*WHAT YOU WILL DO*
Rewrite the material from the line containing "Open the new table dropdown arrow" through the line containing "pyautogui.click(x=1232, y=1018)" as a Markdown table with the columns Row and Line. Number each row and leave out blank lines.

*SOURCE DATA*
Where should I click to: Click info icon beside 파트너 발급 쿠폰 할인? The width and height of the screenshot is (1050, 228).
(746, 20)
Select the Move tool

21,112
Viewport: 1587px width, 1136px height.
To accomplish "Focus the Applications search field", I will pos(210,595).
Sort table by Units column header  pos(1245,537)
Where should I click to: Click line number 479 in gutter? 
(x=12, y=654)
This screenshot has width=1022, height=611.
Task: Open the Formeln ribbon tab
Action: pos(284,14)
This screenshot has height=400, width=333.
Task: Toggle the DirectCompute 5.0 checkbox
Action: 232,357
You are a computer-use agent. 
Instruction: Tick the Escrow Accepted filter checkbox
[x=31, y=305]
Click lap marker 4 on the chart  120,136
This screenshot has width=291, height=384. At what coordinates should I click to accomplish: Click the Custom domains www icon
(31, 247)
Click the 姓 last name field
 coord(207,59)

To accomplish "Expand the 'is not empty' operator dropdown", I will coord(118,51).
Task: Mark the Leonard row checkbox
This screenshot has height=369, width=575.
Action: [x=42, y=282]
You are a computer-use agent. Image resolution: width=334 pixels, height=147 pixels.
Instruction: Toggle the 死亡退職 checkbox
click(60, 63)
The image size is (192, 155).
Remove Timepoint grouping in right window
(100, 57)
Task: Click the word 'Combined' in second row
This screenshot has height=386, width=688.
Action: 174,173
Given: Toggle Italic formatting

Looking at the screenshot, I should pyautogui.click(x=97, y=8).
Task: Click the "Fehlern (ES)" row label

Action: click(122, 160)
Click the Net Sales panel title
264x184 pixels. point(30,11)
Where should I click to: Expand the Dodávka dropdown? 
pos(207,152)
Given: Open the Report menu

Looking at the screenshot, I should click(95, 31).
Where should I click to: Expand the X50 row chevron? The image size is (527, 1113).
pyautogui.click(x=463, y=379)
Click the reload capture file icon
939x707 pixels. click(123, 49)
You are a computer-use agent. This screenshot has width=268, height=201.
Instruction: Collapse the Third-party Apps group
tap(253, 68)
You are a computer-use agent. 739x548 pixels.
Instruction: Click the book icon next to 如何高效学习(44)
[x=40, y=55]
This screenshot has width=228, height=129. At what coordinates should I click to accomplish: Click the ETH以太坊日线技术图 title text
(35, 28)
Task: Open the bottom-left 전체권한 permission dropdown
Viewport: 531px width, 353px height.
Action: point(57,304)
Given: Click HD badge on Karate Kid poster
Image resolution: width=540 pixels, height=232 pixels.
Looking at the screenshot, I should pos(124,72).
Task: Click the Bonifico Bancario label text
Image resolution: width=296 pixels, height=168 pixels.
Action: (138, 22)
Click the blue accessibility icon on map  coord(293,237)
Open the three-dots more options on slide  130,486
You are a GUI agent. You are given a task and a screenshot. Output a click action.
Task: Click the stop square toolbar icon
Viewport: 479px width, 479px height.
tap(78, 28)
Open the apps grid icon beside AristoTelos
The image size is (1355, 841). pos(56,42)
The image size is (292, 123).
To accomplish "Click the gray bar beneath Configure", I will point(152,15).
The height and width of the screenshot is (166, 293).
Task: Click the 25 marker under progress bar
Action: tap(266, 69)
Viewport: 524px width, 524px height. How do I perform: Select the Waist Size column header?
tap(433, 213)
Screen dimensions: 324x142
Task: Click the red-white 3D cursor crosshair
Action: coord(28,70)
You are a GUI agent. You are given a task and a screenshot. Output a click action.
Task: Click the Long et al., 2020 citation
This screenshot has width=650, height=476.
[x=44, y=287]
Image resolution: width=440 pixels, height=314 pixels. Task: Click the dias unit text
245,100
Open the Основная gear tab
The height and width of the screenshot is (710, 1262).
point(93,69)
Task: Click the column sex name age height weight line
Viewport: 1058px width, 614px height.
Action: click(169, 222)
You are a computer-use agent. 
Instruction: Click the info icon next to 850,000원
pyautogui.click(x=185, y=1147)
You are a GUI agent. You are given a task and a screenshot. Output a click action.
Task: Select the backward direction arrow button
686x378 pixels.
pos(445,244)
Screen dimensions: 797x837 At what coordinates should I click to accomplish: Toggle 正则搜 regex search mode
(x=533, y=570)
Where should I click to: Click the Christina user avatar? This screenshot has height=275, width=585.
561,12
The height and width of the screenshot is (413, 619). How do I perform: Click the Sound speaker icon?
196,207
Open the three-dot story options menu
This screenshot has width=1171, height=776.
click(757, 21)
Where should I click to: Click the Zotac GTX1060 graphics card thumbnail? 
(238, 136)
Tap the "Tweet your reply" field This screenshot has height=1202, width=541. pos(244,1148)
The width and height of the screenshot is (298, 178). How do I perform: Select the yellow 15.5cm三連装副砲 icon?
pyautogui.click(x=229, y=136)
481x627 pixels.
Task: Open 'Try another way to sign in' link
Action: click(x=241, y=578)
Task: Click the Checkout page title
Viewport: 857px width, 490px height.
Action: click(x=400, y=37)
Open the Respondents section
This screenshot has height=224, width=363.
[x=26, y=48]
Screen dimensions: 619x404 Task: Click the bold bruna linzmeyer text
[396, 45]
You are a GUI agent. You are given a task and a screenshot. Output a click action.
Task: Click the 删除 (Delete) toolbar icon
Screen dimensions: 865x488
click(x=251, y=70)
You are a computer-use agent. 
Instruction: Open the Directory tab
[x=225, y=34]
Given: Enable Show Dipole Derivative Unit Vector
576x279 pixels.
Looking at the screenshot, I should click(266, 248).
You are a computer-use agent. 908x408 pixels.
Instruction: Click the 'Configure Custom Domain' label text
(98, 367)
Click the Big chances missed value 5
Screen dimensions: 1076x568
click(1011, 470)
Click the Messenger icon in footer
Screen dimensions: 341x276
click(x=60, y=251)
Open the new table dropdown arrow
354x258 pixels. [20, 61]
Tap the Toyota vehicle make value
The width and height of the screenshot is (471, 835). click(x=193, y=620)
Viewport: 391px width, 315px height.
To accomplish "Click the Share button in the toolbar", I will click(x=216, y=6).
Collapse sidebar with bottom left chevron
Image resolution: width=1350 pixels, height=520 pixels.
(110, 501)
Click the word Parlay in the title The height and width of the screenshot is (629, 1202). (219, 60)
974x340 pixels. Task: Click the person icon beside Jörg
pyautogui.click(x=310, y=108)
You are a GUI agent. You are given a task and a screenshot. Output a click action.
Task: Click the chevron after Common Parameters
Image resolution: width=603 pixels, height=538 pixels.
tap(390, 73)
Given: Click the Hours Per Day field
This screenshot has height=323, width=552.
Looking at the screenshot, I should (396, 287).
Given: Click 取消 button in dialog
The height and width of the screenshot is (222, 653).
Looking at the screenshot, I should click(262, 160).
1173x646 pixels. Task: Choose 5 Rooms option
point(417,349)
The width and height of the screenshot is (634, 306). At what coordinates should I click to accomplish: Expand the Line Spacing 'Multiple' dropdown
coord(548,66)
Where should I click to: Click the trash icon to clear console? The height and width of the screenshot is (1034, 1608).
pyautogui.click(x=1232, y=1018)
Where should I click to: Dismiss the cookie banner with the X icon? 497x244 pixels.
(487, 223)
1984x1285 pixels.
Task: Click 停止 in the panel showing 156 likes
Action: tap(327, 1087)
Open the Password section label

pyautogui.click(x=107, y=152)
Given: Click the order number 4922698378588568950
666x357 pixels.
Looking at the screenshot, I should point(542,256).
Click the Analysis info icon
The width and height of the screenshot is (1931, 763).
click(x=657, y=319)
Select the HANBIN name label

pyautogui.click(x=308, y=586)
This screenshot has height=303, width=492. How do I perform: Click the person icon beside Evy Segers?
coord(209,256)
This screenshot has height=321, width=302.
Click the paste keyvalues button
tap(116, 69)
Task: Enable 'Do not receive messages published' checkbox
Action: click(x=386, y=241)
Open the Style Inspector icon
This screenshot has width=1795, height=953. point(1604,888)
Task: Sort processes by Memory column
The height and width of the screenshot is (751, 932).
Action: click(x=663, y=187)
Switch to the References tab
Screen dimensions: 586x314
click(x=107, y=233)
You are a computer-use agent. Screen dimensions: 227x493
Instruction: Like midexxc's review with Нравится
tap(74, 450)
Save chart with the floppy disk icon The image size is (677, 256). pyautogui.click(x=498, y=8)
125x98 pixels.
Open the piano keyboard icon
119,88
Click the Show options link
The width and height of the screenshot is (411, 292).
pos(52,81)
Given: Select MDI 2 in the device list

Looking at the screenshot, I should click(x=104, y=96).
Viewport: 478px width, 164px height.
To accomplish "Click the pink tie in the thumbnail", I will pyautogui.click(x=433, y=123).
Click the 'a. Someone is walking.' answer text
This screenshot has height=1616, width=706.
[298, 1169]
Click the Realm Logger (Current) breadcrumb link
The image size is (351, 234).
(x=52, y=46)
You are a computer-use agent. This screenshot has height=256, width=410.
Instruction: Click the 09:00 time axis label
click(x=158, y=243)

*FULL RESPONSE*
| Row | Line |
|---|---|
| 1 | Open the new table dropdown arrow |
| 2 | 354x258 pixels. [20, 61] |
| 3 | Tap the Toyota vehicle make value |
| 4 | The width and height of the screenshot is (471, 835). click(x=193, y=620) |
| 5 | Viewport: 391px width, 315px height. |
| 6 | To accomplish "Click the Share button in the toolbar", I will click(x=216, y=6). |
| 7 | Collapse sidebar with bottom left chevron |
| 8 | Image resolution: width=1350 pixels, height=520 pixels. |
| 9 | (110, 501) |
| 10 | Click the word Parlay in the title The height and width of the screenshot is (629, 1202). (219, 60) |
| 11 | 974x340 pixels. Task: Click the person icon beside Jörg |
| 12 | pyautogui.click(x=310, y=108) |
| 13 | You are a GUI agent. You are given a task and a screenshot. Output a click action. |
| 14 | Task: Click the chevron after Common Parameters |
| 15 | Image resolution: width=603 pixels, height=538 pixels. |
| 16 | tap(390, 73) |
| 17 | Given: Click the Hours Per Day field |
| 18 | This screenshot has height=323, width=552. |
| 19 | Looking at the screenshot, I should (396, 287). |
| 20 | Given: Click 取消 button in dialog |
| 21 | The height and width of the screenshot is (222, 653). |
| 22 | Looking at the screenshot, I should click(262, 160). |
| 23 | 1173x646 pixels. Task: Choose 5 Rooms option |
| 24 | point(417,349) |
| 25 | The width and height of the screenshot is (634, 306). At what coordinates should I click to accomplish: Expand the Line Spacing 'Multiple' dropdown |
| 26 | coord(548,66) |
| 27 | Where should I click to: Click the trash icon to clear console? The height and width of the screenshot is (1034, 1608). |
| 28 | pyautogui.click(x=1232, y=1018) |